Sortir des addictions, c’est aussi prendre en charge simultanément les pathologies addictologiques et psychiatriques associées, ce qu’on appelle des prises en charge « intégrées ». Trop souvent, en effet, les structures de soins psychiatriques et addictologiques se renvoient les patients comme des patates chaudes, ce qui aboutit malheureusement trop souvent à une évolution défavorable.

L’avenir

• L’avenir, c’est d’abord développer la prévention, balbutiante dans notre pays, trop fondée sur des initiatives locales. Elle doit être plus systématique et la plus précoce possible. À l’adolescence, il est déjà trop tard. Elle doit aussi s’appuyer sur des données probantes. De nombreuses études nationales et internationales ont notamment montré l’efficacité de certaines interventions visant à améliorer les compétences psychosociales des jeunes et de leur entourage familial, le démarketing et des programmes d’interventions telles que « Unplugged » ou « MAAD ».

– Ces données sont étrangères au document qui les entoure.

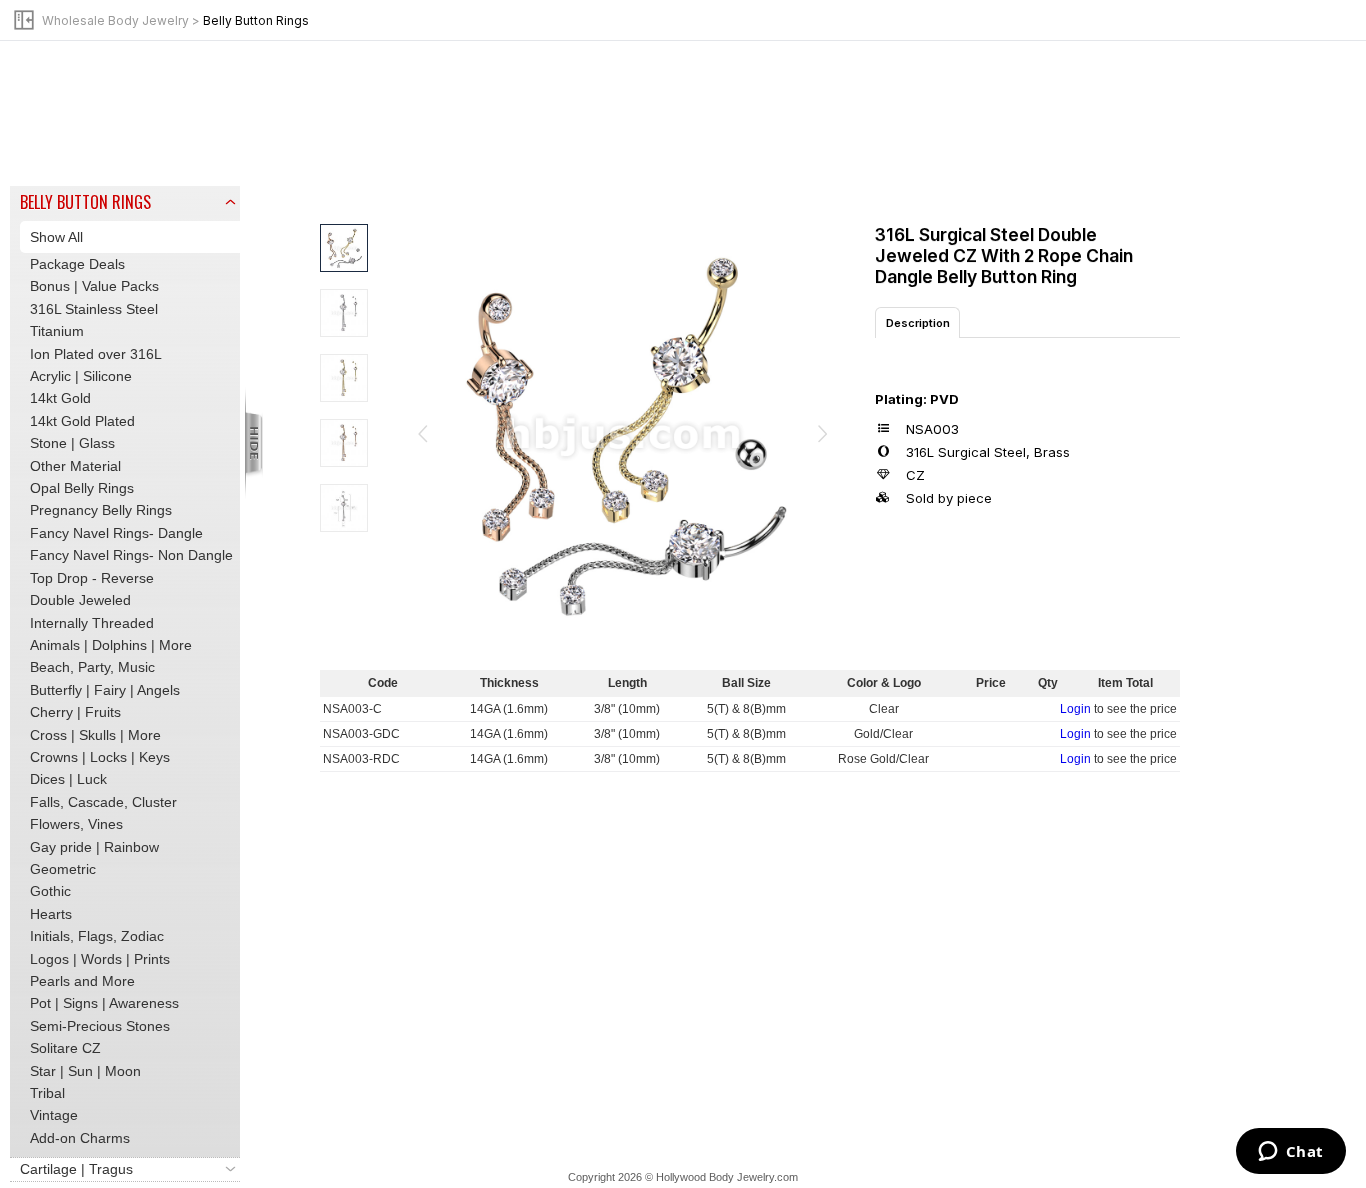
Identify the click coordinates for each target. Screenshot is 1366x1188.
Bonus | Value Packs (94, 286)
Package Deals (77, 264)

• L’avenir, c’est aussi développer la reconnaissance et la prise en charge, très insuffisante actuellement, des troubles cognitifs très fréquemment induits par les addictions à l’alcool (environ 80 % des patients) et au cannabis.

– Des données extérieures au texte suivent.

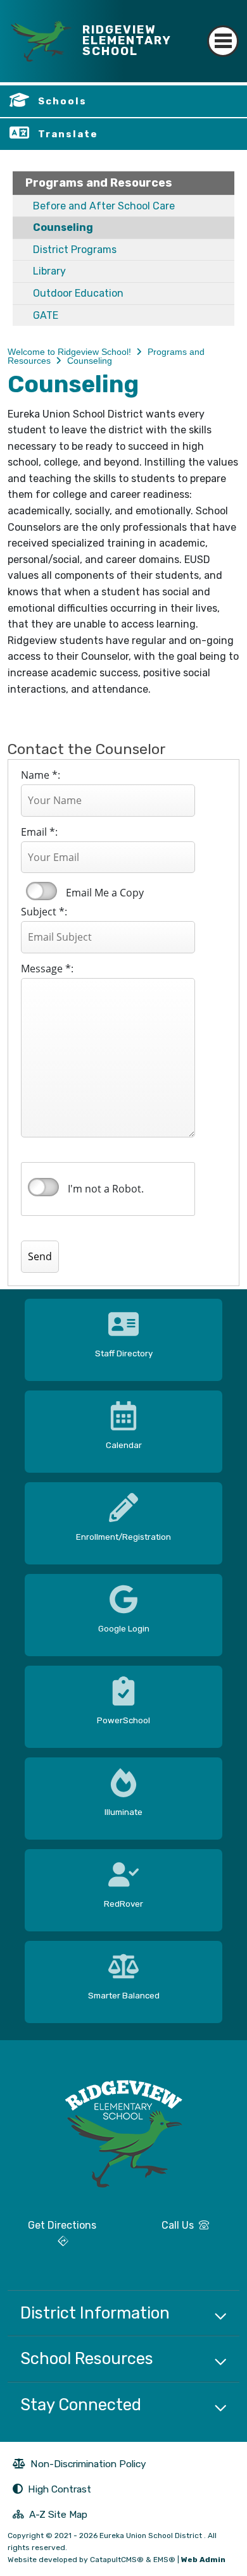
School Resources (86, 2358)
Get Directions (52, 2238)
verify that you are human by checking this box (44, 1187)
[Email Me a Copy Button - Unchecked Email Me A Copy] (40, 891)
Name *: (40, 775)
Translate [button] (68, 134)
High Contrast (59, 2489)
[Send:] (52, 1225)
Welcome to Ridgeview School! (69, 352)
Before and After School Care (104, 206)
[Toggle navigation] (223, 30)
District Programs (75, 250)
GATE (45, 315)
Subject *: (44, 912)
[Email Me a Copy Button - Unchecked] (41, 891)
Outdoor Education (78, 293)
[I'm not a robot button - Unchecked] (43, 1187)
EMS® (164, 2559)
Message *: (47, 968)
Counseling (63, 227)
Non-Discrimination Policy (79, 2465)
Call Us (163, 2230)
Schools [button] (62, 101)
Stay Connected (80, 2404)
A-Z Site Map (50, 2515)
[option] (123, 1335)
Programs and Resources (98, 183)
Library (49, 271)
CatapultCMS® (117, 2559)
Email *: (39, 832)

• L’avenir, c’est aussi développer l’intelligence artificielle (IA) qui a un fort potentiel en Addictologie. L’IA pourrait faciliter la compréhension de tableaux cliniques complexes, difficiles à appréhender par un seul médecin d’une seule spécialité, et faciliter des prises en charges individualisées.
• L’avenir, c’est enfin développer des politiques publiques sur les addictions basées sur les sciences comme l’a suggéré John Strang du King’s College London. Le but est d’aider les politiques à tenir compte des dernières avancées de la science pour pouvoir prendre les meilleures décisions dans l’intérêt des populations.